Tough question. I am hard pressed to think of studies I've seen that take a good, systematic view of the issue. So mostly, I am guessing. For what it's worth:
- Expect the response rate to drop. At least 30 percent of US households do not have Internet access but I expect all of them have access to a pen or a pencil. Since this is customer sat work for an insurance company the proportion without Internet access is probably smaller than 30 percent, given the SES and age bias associated with Internet access. More serious is the natural affinity that people seem to have for paper and pencil as opposed to Web. I have seen a couple of studies which let the respondent choose the mode and mostly they seem to choose paper. Web is just too much trouble for a lot of people. For this reason it may make sense to provide a mail questionnaire as an option at the time of contact.
- Expect a different demographic bias. I would expect there to be significant demographic differences between those who have previously responded by mail and those who will respond by Web. In a general population study this might not be a major problem because one could correct with demographic weighting. In this case, however, the demographics of the sample frame (the client's list of customers) may not be known and so there may be no clear target to which the survey results can be weighted.
- Don't expect mode effects of the magnitude we sometimes see in phone to Web conversions. Since both are self-administered in a visual mode the normal sources of mode effects are not at issue.

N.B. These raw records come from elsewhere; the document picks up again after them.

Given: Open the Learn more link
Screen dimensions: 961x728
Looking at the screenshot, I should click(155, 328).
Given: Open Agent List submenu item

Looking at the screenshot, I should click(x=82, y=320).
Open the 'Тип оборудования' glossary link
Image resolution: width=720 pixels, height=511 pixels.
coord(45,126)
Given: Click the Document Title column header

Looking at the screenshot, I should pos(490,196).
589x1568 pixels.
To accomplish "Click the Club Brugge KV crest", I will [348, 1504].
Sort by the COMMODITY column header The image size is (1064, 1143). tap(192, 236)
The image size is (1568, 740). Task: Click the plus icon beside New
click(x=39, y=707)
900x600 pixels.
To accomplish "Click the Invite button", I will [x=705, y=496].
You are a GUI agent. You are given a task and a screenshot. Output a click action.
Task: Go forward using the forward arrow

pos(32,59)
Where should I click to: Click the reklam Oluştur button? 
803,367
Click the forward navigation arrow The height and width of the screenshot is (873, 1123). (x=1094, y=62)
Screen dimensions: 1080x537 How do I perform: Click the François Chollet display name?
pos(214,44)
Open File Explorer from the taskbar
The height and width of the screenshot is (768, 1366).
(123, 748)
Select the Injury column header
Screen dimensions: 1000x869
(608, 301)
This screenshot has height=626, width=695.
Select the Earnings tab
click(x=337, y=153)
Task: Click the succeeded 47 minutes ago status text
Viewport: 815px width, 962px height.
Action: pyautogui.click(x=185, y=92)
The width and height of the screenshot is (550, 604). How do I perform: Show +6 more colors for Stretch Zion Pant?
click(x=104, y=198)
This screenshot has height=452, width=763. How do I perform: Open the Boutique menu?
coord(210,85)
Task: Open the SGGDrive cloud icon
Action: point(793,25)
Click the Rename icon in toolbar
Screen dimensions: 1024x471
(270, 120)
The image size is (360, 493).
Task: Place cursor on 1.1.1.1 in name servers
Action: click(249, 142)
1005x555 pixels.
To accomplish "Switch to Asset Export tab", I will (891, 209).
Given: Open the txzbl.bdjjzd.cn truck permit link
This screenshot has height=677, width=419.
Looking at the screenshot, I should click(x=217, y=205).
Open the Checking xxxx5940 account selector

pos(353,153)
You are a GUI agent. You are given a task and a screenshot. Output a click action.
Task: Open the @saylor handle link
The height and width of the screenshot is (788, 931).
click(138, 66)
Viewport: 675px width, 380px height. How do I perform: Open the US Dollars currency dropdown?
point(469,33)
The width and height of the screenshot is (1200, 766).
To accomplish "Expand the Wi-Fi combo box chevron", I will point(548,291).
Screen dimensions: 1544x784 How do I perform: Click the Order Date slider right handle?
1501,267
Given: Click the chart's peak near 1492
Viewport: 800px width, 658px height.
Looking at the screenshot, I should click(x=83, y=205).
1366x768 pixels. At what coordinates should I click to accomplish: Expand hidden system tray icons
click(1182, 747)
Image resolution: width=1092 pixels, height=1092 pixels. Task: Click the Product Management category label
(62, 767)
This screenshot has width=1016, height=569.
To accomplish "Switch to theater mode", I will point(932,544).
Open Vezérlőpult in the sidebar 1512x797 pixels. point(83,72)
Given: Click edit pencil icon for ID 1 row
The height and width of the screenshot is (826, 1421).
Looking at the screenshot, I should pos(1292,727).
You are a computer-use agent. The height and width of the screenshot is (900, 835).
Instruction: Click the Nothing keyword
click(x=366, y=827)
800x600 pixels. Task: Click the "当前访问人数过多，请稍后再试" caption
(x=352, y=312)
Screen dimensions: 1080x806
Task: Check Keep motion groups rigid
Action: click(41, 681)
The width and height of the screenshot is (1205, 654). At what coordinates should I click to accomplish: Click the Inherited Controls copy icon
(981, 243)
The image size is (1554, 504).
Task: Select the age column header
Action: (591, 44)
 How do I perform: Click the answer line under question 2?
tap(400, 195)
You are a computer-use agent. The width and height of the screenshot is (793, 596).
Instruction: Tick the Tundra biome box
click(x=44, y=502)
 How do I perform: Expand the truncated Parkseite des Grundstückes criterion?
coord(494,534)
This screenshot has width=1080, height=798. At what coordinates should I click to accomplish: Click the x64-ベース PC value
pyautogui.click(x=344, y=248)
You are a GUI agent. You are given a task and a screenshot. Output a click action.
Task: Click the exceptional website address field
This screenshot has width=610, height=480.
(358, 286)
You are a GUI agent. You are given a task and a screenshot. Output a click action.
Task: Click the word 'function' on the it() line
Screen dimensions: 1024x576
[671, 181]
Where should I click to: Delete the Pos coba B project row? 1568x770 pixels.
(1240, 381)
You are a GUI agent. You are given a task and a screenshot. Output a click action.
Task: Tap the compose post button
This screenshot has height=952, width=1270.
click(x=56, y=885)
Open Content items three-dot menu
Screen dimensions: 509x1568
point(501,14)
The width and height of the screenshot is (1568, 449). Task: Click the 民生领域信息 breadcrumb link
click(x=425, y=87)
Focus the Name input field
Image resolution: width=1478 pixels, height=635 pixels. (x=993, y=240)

- Expect to redesign the questionnaire. There is a tendency to make the Web questionnaire an online version of the paper document, all the way to look and feel. The rationale is data comparability across the two modes. But a redesigned Web questionnaire can make dramatic improvements in data quality by including edits, validations, and automated skips that virtually eliminate the errors made by respondents with paper questionnaires.
Of course, your results may vary so parallel testing is essential. If you are lucky, the differences may be insignificant and can be ignored. More likely you will see some of what I have described above but you also may be able to correct for them over a couple of rounds of experimentation.